The city-state can assist with the development of digital infrastructure, from data centres that store and manage digital assets to networks connecting people and businesses online. Singapore companies can also help nurture Vietnam’s talent pool, especially in roles involving science, technology, engineering, and mathematics, and instil good governance in talent management.
In return, the digitally savvy workforce can add competitive advantage for Singapore businesses operating in Vietnam. At the same time, Vietnam’s increasingly skilled workforce can help advance the nation’s manufacturing transformation, supporting Singapore manufacturers and retailers’ supply chains diversification.
Vietnam aims to become a high-income country by 2045. What can the country learn from Singapore to avoid the risk of falling into the middle-income trap?
Avoiding this trap is an ambitious target that we are fully committed to helping the government with. Vietnam’s forward-looking ambitions are noteworthy, and Singapore’s story can be something Vietnam can take reference.
As Vietnam seeks to transition to upper-middle-income status and beyond, it is imperative that its workforce gains the know-how to operate in high-value-added goods and services industries. The ability to innovate will become increasingly important as the low-hanging fruit of basic manufacturing industries is exhausted and is no longer able to continue raising the income of Vietnam’s workforce. Higher wages can be sustained only via productive activity.
In the long run, building a resilient, independent and strategically autonomous economy will be the key to Vietnam’s goal of achieving high-income status. This will require upgrading domestic manufacturing capacity to enable the country to move beyond its role as a contract manufacturer.
Vietnam also needs to fully aware of the major structural trends, bolster domestic capacity and build the resilience to meet the challenges, including climate change and geopolitics.
The signing of the Just Energy Transition Partnership has set Vietnam on a conscious and meaningful path for green growth and strengthen its important role in the global supply chain. The partnership with Singapore can value add to this agenda. Building an efficient and productive digital economy will be something which Singapore and Vietnam can partner on.
Singapore is well-known as a leading financial centre in Asia. How do you think Vietnam should develop and what can be learned from Singapore?
I think a progressive government and monetary authority will be critical. That is what we have seen in Singapore and have been seeing in Vietnam as well. The State Bank of Vietnam has been making efforts to accelerate the banking reforms over the years.

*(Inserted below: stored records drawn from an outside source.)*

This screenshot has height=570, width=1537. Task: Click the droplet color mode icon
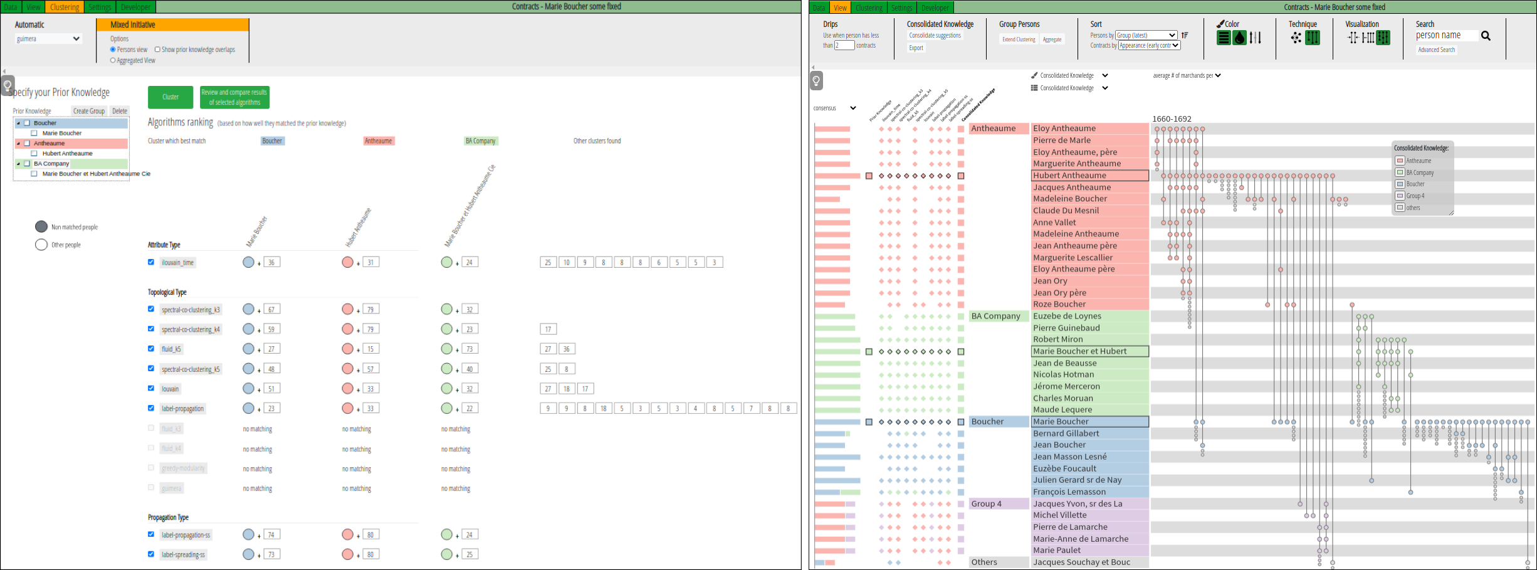[x=1239, y=38]
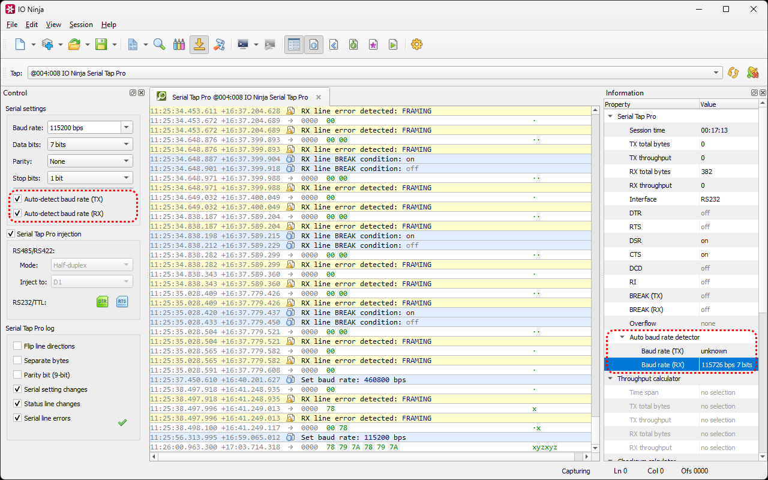
Task: Click the green checkmark apply button
Action: click(x=122, y=422)
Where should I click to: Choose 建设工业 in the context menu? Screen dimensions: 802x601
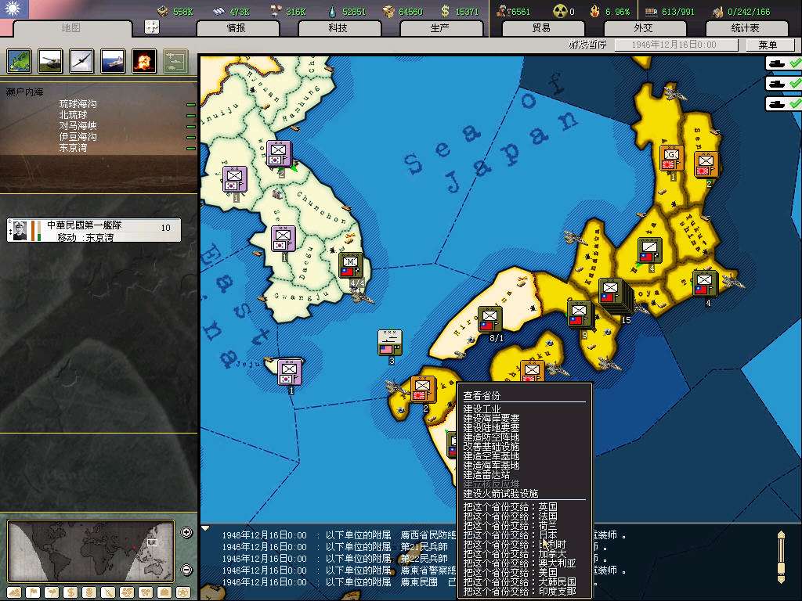482,408
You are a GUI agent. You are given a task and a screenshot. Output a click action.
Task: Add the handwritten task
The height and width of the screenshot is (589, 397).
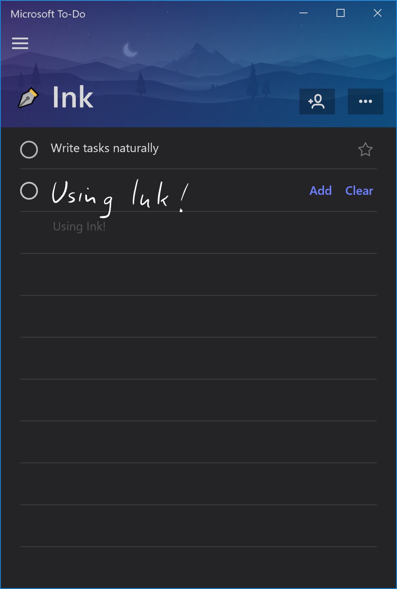(320, 191)

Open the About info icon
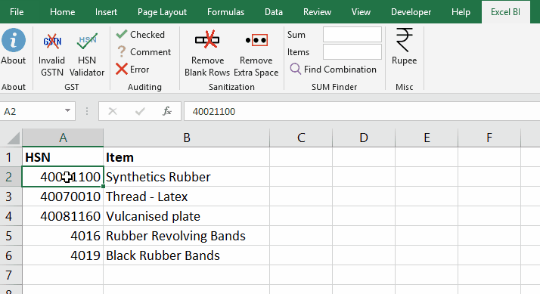[14, 47]
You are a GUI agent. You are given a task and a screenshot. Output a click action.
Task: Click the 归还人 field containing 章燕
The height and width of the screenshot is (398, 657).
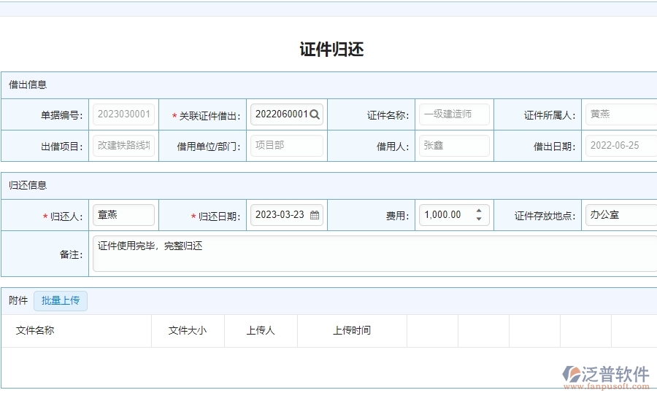tap(123, 215)
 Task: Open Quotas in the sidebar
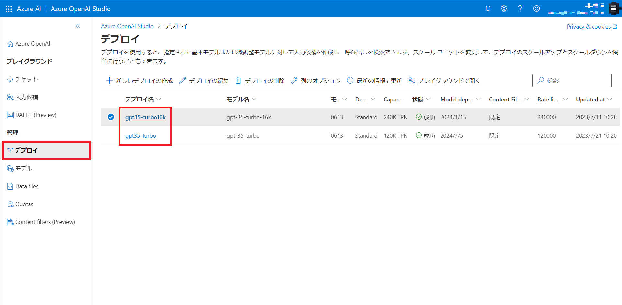(x=24, y=204)
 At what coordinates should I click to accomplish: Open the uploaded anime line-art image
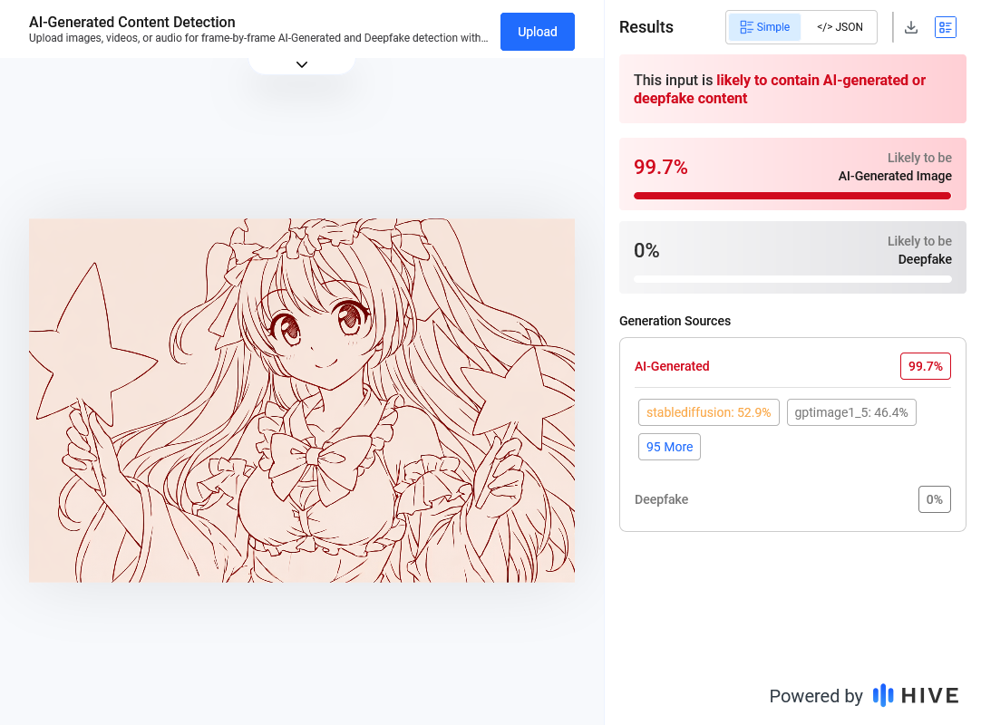[302, 400]
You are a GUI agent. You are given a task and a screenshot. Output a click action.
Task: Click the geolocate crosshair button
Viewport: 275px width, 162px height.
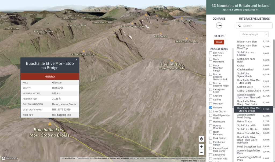201,139
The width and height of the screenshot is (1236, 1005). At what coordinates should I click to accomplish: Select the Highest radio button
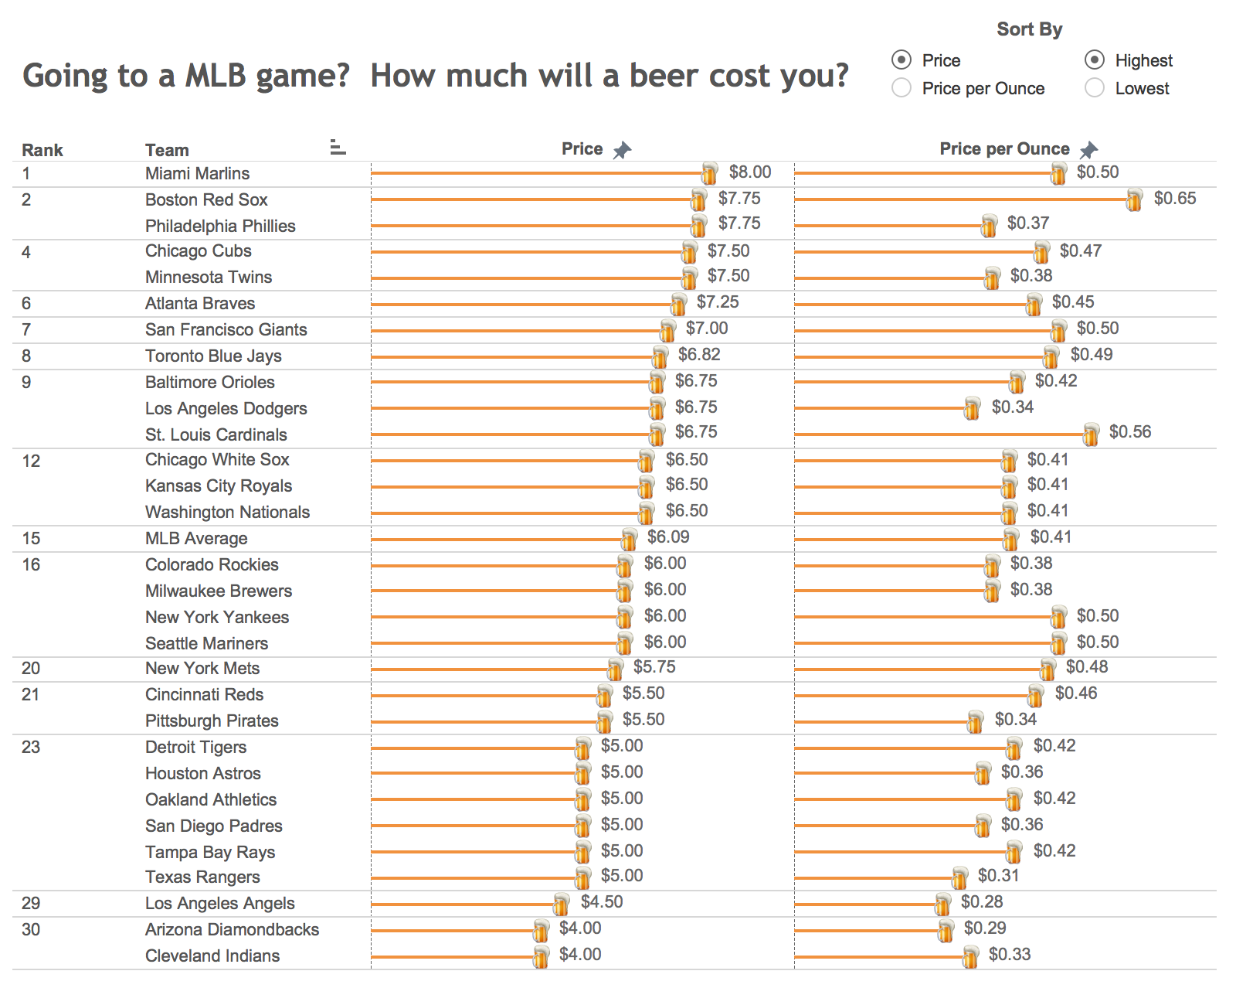[x=1094, y=60]
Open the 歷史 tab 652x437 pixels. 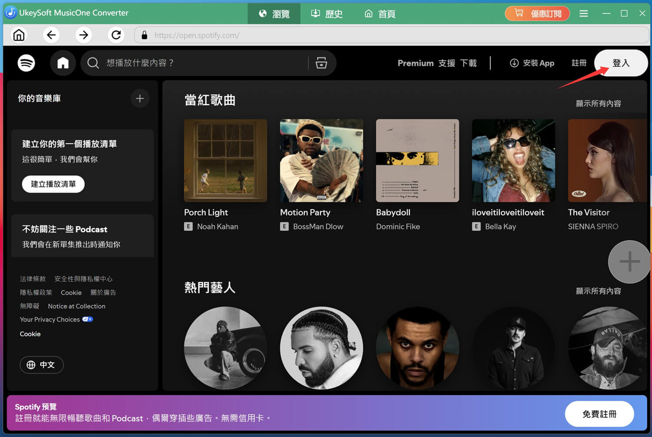(x=326, y=13)
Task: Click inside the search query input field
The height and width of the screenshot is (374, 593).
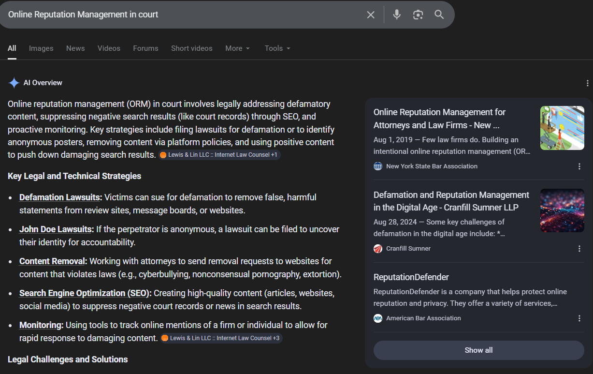Action: 184,15
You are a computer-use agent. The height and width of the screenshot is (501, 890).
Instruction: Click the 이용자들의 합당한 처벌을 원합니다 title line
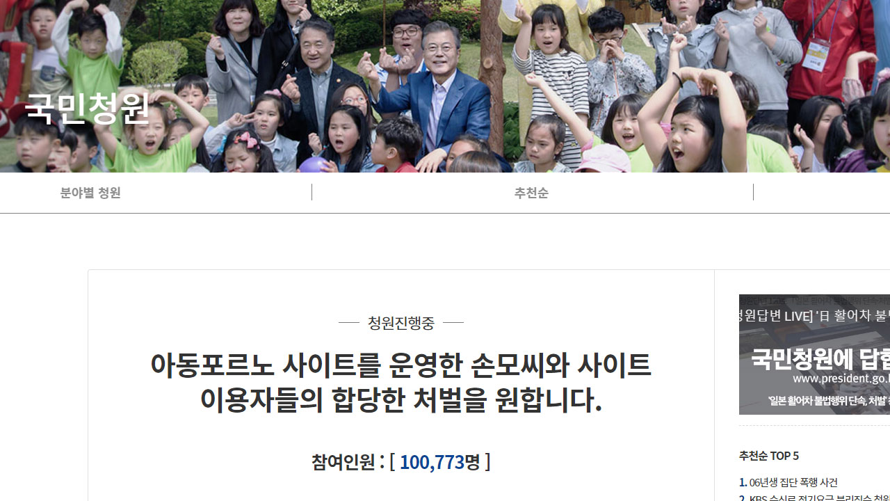click(x=401, y=400)

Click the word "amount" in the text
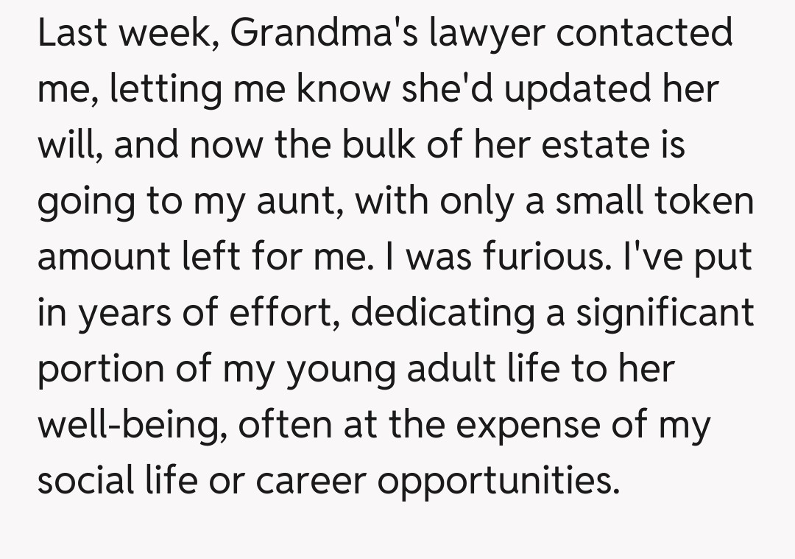tap(101, 258)
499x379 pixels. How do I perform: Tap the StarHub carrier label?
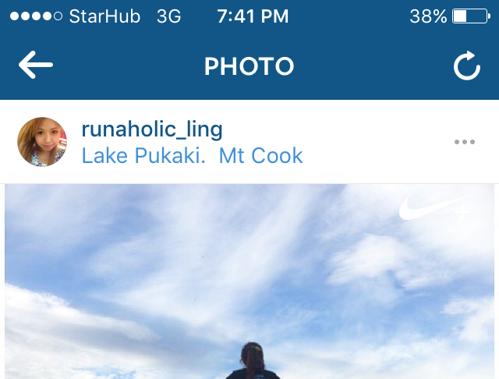coord(104,16)
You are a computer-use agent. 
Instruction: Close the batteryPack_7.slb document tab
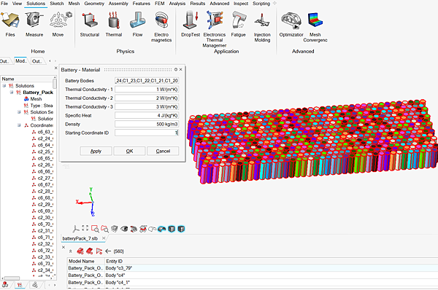click(104, 238)
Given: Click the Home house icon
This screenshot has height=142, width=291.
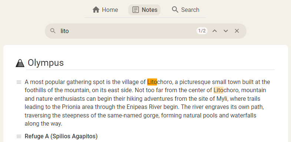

We appreciate the system stability and the effective management of the macroeconomic conditions, that helps to facilitate investment decisions, boost public’s confidence and support growth. I see the potential for partnership between Vietnam and Singapore in various financial aspects, such as anti-money laundering, green finance, digital transformation of the banking industry, capital market development, and digital asset development as Vietnam continues its banking reforms.
Singapore is one of the four tigers of Asia in economic development. Can Vietnam add to that list in the future?
There is little doubt that Vietnam has strong potential in many areas. Certainly, the opportunities for both countries to outperform in ASEAN is there. Vietnam is now a rising star in the region.
Indeed, its forward-looking aspirations as well as the government’s push for economic reform are noteworthy. From its ambitious digital transformation plan to the National Green Growth Strategy, there is no doubt that the country’s economic priorities will dovetail to new business opportunities.
For Vietnam’s agendas to succeed, financing will of course be a non-negotiable prerequisite. According to the United Nations, there is a global shortfall of $100 trillion in funding sustainable development. As a result, that is why we continue to work with governments and businesses to support sustainable economic growth and boost financial inclusion through digital solutions.